Finally, although less used, the pie charts are a simple way to represent and compare proportions in the distribution of data. They are most effective when one proportion is dominant—a half or three-quarters. More than a few wedges of more than a few colours creates a sameness among wedges that makes it hard to compare values.

Considering these limitations, the next section presents a different way to visualise the four golden metrics. Since this article is about chaos engineering, this technique is analysed in a scenario in which an incident is reported.

Visual Metaphors as a Proposal to Visualise Chaos

To overcome the limitations mentioned before, this article proposes a new strategy to visualise the chaos on production. The proposal is based on a concept conceived in other fields of science: visual metaphors. Visual metaphors are a strategy to map from concepts and objects of an application domain to a system of similarities and analogies.
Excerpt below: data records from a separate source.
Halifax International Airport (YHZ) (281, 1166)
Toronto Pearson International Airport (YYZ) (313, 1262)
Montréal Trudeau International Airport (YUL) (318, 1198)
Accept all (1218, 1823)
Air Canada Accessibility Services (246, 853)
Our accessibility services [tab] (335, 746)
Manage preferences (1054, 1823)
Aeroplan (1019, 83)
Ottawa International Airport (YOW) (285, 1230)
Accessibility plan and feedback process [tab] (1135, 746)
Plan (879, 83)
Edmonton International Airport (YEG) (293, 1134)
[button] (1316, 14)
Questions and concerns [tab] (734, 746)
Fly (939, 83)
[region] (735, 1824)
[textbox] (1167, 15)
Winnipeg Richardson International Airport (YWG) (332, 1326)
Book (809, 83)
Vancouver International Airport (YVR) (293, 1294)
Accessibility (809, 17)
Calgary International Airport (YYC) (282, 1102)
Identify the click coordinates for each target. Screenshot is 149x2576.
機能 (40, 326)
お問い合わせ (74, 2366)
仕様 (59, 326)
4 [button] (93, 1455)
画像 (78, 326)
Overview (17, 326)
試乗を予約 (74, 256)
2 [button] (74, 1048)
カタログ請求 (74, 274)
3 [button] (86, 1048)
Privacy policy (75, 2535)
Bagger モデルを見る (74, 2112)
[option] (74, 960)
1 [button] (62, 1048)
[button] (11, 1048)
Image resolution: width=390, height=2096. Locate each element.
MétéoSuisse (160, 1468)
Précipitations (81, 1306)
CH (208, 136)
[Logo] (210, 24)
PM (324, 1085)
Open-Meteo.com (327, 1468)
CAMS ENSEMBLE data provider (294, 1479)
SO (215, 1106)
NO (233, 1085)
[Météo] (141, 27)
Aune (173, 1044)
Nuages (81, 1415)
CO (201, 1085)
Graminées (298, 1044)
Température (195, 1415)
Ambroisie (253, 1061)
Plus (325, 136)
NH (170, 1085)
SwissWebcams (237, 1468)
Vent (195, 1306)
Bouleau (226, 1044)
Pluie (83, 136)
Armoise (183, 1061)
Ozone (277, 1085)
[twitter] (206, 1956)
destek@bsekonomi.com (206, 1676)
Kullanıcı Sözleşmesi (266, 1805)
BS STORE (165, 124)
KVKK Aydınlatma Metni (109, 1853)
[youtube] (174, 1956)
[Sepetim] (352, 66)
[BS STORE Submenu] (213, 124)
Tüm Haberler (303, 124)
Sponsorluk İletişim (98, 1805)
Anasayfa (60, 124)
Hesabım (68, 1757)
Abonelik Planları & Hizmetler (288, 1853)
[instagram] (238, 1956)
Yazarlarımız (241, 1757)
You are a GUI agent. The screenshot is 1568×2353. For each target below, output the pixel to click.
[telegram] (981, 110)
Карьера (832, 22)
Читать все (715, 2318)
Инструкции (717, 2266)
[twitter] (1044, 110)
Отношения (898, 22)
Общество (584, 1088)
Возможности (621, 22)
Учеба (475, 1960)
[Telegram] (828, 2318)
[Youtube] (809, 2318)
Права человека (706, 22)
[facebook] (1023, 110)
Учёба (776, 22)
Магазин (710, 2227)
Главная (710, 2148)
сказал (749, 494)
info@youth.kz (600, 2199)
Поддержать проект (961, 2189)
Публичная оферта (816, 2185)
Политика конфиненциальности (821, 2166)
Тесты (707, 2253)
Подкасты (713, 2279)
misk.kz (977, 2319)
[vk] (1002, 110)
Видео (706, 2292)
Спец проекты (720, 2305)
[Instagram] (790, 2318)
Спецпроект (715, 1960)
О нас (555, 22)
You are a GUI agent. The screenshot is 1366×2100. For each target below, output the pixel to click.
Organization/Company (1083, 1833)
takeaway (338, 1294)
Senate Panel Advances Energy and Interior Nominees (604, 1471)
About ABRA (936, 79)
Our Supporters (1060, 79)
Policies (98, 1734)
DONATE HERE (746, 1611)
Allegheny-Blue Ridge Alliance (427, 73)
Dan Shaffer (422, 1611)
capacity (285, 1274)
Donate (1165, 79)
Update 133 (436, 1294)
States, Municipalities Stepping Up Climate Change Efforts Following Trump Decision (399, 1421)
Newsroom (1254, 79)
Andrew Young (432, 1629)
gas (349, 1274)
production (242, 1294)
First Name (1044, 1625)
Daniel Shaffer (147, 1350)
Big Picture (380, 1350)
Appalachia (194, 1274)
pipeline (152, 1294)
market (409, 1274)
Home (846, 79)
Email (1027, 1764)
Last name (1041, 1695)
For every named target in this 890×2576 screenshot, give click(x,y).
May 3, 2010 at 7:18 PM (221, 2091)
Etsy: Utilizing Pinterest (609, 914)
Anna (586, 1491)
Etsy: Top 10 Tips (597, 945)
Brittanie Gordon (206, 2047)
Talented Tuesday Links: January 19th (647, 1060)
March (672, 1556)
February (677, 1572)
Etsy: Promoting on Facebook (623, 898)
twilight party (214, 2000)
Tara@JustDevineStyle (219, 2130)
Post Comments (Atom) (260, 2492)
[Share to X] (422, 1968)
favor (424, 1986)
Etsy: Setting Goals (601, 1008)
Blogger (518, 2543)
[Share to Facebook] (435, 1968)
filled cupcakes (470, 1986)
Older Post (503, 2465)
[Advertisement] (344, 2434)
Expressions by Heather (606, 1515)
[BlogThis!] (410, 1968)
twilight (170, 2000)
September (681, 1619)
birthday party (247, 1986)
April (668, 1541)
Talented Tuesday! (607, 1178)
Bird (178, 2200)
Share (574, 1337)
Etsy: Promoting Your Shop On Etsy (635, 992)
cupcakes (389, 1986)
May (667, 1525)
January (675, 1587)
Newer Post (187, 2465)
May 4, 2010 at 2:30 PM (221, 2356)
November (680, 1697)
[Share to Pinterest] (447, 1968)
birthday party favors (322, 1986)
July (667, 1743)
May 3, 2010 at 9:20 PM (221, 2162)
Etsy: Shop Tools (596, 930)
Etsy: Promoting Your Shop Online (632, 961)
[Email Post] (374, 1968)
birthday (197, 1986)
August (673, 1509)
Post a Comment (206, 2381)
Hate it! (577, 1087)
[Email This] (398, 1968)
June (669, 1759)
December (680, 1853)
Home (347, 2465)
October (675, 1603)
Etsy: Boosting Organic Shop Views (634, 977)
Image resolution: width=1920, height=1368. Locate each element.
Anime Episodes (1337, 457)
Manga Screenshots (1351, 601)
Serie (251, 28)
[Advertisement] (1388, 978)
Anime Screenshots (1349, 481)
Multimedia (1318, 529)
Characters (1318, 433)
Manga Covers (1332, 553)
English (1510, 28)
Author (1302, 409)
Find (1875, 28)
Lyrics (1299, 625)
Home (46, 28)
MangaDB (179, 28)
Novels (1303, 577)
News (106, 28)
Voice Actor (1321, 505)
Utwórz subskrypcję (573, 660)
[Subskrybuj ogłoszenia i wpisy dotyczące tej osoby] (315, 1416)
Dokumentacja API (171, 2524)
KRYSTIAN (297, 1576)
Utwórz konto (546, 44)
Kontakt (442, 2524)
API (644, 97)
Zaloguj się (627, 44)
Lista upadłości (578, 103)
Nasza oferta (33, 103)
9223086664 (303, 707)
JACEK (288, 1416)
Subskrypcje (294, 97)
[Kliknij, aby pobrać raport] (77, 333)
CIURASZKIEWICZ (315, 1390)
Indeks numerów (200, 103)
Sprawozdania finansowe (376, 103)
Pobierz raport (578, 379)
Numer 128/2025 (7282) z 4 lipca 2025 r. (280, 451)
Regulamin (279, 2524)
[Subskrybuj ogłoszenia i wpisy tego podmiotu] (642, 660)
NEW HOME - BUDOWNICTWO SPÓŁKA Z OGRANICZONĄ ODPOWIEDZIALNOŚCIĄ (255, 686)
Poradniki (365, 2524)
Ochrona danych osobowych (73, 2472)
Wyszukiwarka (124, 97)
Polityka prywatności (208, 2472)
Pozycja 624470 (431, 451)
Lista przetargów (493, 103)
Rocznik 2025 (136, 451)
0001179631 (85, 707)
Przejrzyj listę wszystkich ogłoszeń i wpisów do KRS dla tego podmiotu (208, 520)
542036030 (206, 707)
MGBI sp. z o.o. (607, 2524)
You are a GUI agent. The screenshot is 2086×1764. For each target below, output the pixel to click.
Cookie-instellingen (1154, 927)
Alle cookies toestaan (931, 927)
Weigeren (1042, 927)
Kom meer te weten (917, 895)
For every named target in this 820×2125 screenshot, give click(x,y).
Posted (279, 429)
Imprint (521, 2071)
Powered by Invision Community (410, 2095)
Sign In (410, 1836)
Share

A computer metaphor is the basic idea of assimilation between interactive visual objects and model objects. Its role is to promote a better understanding of the semantics of an object. A familiar example could be using a panther in front of the picture of a sports car, suggesting that the product has comparable qualities of speed, power, and endurance. 

Some examples include: maps, cities and geometric scenes as illustrated in Figure 3. This figure shows the city metaphor, a popular method for visualising properties of program code. Many projects have employed this metaphor to visualise properties of software repositories, for example. Existing research has been used to map neighbourhoods with packages, and classes with buildings.


Figure 4. City metaphor in a fictional project, taken from here.

In this case, the metaphor represents the classes as buildings, and the packages as neighbourhoods in which the buildings reside. Each edge of the building is used to map properties of the classes.

Presenting an experiment for visualising incidents

With the intention to identify the perception of engineering teams involved in operations activities, 28 of them were surveyed regarding classical dashboards and visual metaphors.  Specifically, they were asked about the incidents in which the four golden metrics, errors, latency, traffic and saturation, were visualised using classical dashboards and visual metaphors.

This study consisted of specific questions about an incident, in which two visualisations were provided: one with a traditional chart and another with a visual metaphor. For each situation, the value of each type of visualisation was analysed. In the next paragraphs, each question and an analysis is presented. 

Regarding the demographics, there were 28 participants with backgrounds distributed among backend, frontend and full stack engineers, software architects, data engineers and site reliability engineers. The largest participation comes from backend development engineers, as illustrated in Figure 5.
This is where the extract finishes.